RECORDS FOR THIS EXERCISE:
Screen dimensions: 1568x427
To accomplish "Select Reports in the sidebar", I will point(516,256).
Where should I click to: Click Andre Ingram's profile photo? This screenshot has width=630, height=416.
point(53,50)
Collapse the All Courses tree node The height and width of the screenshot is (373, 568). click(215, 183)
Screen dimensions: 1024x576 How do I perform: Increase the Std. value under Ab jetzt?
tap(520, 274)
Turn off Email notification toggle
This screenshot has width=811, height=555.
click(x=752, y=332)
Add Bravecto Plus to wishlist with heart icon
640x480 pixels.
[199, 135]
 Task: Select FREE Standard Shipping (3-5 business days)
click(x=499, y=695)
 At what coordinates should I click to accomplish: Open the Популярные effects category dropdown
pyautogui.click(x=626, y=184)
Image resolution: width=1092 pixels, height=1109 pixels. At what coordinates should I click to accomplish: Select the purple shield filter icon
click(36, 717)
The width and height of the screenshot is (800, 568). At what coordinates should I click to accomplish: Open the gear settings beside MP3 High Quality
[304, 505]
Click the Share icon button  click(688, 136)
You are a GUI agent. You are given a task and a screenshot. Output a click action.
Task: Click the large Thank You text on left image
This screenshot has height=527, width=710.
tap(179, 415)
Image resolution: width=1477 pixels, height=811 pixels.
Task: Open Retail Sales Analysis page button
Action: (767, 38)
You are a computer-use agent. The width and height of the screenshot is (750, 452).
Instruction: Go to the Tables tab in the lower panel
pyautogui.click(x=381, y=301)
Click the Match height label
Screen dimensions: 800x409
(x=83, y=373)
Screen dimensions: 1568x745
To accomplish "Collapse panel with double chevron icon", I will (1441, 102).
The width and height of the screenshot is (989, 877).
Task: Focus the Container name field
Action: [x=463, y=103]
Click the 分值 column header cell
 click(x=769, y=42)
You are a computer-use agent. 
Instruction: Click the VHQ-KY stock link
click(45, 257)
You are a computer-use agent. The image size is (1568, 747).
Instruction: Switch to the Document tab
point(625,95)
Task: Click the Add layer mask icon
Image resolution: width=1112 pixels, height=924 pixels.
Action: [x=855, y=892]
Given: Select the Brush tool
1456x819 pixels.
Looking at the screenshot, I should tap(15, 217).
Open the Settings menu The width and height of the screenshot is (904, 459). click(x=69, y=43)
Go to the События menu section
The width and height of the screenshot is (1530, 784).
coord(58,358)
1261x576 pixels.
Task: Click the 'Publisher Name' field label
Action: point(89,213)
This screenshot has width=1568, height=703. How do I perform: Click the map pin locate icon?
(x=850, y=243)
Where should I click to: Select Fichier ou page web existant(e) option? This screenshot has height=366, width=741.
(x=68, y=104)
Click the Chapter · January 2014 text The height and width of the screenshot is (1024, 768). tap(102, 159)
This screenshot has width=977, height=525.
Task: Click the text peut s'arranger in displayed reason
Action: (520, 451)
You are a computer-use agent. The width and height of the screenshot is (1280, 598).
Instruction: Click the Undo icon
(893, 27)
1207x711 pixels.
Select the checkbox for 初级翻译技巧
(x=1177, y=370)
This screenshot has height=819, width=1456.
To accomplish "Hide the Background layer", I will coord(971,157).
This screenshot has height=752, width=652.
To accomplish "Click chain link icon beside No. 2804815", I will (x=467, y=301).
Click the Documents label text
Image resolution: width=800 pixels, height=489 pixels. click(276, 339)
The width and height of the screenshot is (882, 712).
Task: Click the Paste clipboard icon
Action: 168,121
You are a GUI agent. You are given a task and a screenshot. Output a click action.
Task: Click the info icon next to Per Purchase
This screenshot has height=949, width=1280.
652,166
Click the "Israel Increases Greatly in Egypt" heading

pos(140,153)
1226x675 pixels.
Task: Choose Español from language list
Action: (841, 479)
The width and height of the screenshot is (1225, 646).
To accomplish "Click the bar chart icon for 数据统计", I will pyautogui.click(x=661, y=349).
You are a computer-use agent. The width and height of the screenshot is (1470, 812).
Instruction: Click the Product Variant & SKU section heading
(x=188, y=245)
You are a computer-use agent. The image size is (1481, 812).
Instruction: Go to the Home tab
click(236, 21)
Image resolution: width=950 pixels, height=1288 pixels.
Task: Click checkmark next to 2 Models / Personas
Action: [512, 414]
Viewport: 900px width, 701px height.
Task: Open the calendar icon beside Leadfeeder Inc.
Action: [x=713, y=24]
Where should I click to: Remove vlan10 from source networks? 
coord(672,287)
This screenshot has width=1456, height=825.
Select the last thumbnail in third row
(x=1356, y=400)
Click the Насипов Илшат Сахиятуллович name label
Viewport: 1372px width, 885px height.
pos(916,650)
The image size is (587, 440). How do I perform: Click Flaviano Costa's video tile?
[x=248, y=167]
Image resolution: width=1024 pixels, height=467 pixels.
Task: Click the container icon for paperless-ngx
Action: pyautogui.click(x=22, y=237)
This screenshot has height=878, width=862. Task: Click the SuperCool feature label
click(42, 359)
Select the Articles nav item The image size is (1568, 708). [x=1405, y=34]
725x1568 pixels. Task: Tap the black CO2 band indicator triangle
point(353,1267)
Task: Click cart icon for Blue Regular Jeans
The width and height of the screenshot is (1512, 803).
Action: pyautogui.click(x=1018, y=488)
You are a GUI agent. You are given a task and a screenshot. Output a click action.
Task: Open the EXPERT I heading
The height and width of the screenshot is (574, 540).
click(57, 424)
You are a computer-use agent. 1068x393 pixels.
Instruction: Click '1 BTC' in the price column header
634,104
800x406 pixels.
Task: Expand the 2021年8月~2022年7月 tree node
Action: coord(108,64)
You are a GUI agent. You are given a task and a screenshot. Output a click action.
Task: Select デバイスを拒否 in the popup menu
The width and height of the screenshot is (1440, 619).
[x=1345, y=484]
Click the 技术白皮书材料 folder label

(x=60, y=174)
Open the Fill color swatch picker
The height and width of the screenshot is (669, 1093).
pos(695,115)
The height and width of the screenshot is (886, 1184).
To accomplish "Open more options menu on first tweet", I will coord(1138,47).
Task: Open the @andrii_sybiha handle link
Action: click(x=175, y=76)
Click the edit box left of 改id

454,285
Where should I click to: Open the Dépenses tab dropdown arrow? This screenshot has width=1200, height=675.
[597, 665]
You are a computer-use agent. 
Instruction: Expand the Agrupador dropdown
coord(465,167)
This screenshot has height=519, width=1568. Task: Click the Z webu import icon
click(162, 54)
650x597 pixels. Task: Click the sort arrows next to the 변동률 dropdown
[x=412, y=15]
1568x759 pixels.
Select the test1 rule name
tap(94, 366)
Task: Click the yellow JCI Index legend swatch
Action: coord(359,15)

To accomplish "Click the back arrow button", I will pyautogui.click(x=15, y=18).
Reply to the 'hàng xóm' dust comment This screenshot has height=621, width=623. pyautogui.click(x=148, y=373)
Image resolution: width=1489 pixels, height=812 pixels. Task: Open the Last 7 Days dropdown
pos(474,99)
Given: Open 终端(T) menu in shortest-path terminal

TASK PROMPT: All entries are to be printed once more, exactly as given.

WRITTEN RESPONSE:
Screen dimensions: 1568x427
To accomplish "Select Reports in the sidebar", I will point(516,256).
Where should I click to: Click Andre Ingram's profile photo? This screenshot has width=630, height=416.
point(53,50)
Collapse the All Courses tree node The height and width of the screenshot is (373, 568). click(215, 183)
Screen dimensions: 1024x576 How do I perform: Increase the Std. value under Ab jetzt?
tap(520, 274)
Turn off Email notification toggle
This screenshot has width=811, height=555.
click(x=752, y=332)
Add Bravecto Plus to wishlist with heart icon
640x480 pixels.
[199, 135]
 Task: Select FREE Standard Shipping (3-5 business days)
click(x=499, y=695)
 At what coordinates should I click to accomplish: Open the Популярные effects category dropdown
pyautogui.click(x=626, y=184)
Image resolution: width=1092 pixels, height=1109 pixels. At what coordinates should I click to accomplish: Select the purple shield filter icon
click(36, 717)
The width and height of the screenshot is (800, 568). At what coordinates should I click to accomplish: Open the gear settings beside MP3 High Quality
[304, 505]
Click the Share icon button  click(688, 136)
You are a GUI agent. You are given a task and a screenshot. Output a click action.
Task: Click the large Thank You text on left image
This screenshot has height=527, width=710.
tap(179, 415)
Image resolution: width=1477 pixels, height=811 pixels.
Task: Open Retail Sales Analysis page button
Action: (767, 38)
You are a computer-use agent. The width and height of the screenshot is (750, 452).
Instruction: Go to the Tables tab in the lower panel
pyautogui.click(x=381, y=301)
Click the Match height label
Screen dimensions: 800x409
(x=83, y=373)
Screen dimensions: 1568x745
To accomplish "Collapse panel with double chevron icon", I will (1441, 102).
The width and height of the screenshot is (989, 877).
Task: Focus the Container name field
Action: [x=463, y=103]
Click the 分值 column header cell
 click(x=769, y=42)
You are a computer-use agent. 
Instruction: Click the VHQ-KY stock link
click(45, 257)
You are a computer-use agent. The image size is (1568, 747).
Instruction: Switch to the Document tab
point(625,95)
Task: Click the Add layer mask icon
Image resolution: width=1112 pixels, height=924 pixels.
Action: [x=855, y=892]
Given: Select the Brush tool
1456x819 pixels.
Looking at the screenshot, I should tap(15, 217).
Open the Settings menu The width and height of the screenshot is (904, 459). click(x=69, y=43)
Go to the События menu section
The width and height of the screenshot is (1530, 784).
coord(58,358)
1261x576 pixels.
Task: Click the 'Publisher Name' field label
Action: point(89,213)
This screenshot has width=1568, height=703. How do I perform: Click the map pin locate icon?
(x=850, y=243)
Where should I click to: Select Fichier ou page web existant(e) option? This screenshot has height=366, width=741.
(x=68, y=104)
Click the Chapter · January 2014 text The height and width of the screenshot is (1024, 768). tap(102, 159)
This screenshot has width=977, height=525.
Task: Click the text peut s'arranger in displayed reason
Action: (520, 451)
You are a computer-use agent. The width and height of the screenshot is (1280, 598).
Instruction: Click the Undo icon
(893, 27)
1207x711 pixels.
Select the checkbox for 初级翻译技巧
(x=1177, y=370)
This screenshot has height=819, width=1456.
To accomplish "Hide the Background layer", I will coord(971,157).
This screenshot has height=752, width=652.
To accomplish "Click chain link icon beside No. 2804815", I will (x=467, y=301).
Click the Documents label text
Image resolution: width=800 pixels, height=489 pixels. click(276, 339)
The width and height of the screenshot is (882, 712).
Task: Click the Paste clipboard icon
Action: 168,121
You are a GUI agent. You are given a task and a screenshot. Output a click action.
Task: Click the info icon next to Per Purchase
This screenshot has height=949, width=1280.
652,166
Click the "Israel Increases Greatly in Egypt" heading

pos(140,153)
1226x675 pixels.
Task: Choose Español from language list
Action: (841, 479)
The width and height of the screenshot is (1225, 646).
To accomplish "Click the bar chart icon for 数据统计", I will pyautogui.click(x=661, y=349).
You are a computer-use agent. The width and height of the screenshot is (1470, 812).
Instruction: Click the Product Variant & SKU section heading
(x=188, y=245)
You are a computer-use agent. The image size is (1481, 812).
Instruction: Go to the Home tab
click(236, 21)
Image resolution: width=950 pixels, height=1288 pixels.
Task: Click checkmark next to 2 Models / Personas
Action: [512, 414]
Viewport: 900px width, 701px height.
Task: Open the calendar icon beside Leadfeeder Inc.
Action: [x=713, y=24]
Where should I click to: Remove vlan10 from source networks? 
coord(672,287)
This screenshot has width=1456, height=825.
Select the last thumbnail in third row
(x=1356, y=400)
Click the Насипов Илшат Сахиятуллович name label
Viewport: 1372px width, 885px height.
pos(916,650)
The image size is (587, 440). How do I perform: Click Flaviano Costa's video tile?
[x=248, y=167]
Image resolution: width=1024 pixels, height=467 pixels.
Task: Click the container icon for paperless-ngx
Action: pyautogui.click(x=22, y=237)
This screenshot has height=878, width=862. Task: Click the SuperCool feature label
click(42, 359)
Select the Articles nav item The image size is (1568, 708). [x=1405, y=34]
725x1568 pixels. Task: Tap the black CO2 band indicator triangle
point(353,1267)
Task: Click cart icon for Blue Regular Jeans
The width and height of the screenshot is (1512, 803).
Action: pyautogui.click(x=1018, y=488)
You are a GUI agent. You are given a task and a screenshot. Output a click action.
Task: Open the EXPERT I heading
The height and width of the screenshot is (574, 540).
click(57, 424)
You are a computer-use agent. 1068x393 pixels.
Instruction: Click '1 BTC' in the price column header
634,104
800x406 pixels.
Task: Expand the 2021年8月~2022年7月 tree node
Action: coord(108,64)
You are a GUI agent. You are given a task and a screenshot. Output a click action.
Task: Select デバイスを拒否 in the popup menu
The width and height of the screenshot is (1440, 619).
[x=1345, y=484]
Click the 技术白皮书材料 folder label

(x=60, y=174)
Open the Fill color swatch picker
The height and width of the screenshot is (669, 1093).
pos(695,115)
The height and width of the screenshot is (886, 1184).
To accomplish "Open more options menu on first tweet", I will coord(1138,47).
Task: Open the @andrii_sybiha handle link
Action: click(x=175, y=76)
Click the edit box left of 改id

454,285
Where should I click to: Open the Dépenses tab dropdown arrow? This screenshot has width=1200, height=675.
[597, 665]
You are a computer-use agent. 
Instruction: Expand the Agrupador dropdown
coord(465,167)
This screenshot has height=519, width=1568. Task: Click the Z webu import icon
click(162, 54)
650x597 pixels. Task: Click the sort arrows next to the 변동률 dropdown
[x=412, y=15]
1568x759 pixels.
Select the test1 rule name
tap(94, 366)
Task: Click the yellow JCI Index legend swatch
Action: coord(359,15)

To accomplish "Click the back arrow button", I will pyautogui.click(x=15, y=18).
Reply to the 'hàng xóm' dust comment This screenshot has height=621, width=623. pyautogui.click(x=148, y=373)
Image resolution: width=1489 pixels, height=812 pixels. Task: Open the Last 7 Days dropdown
pos(474,99)
Given: Open 终端(T) menu in shortest-path terminal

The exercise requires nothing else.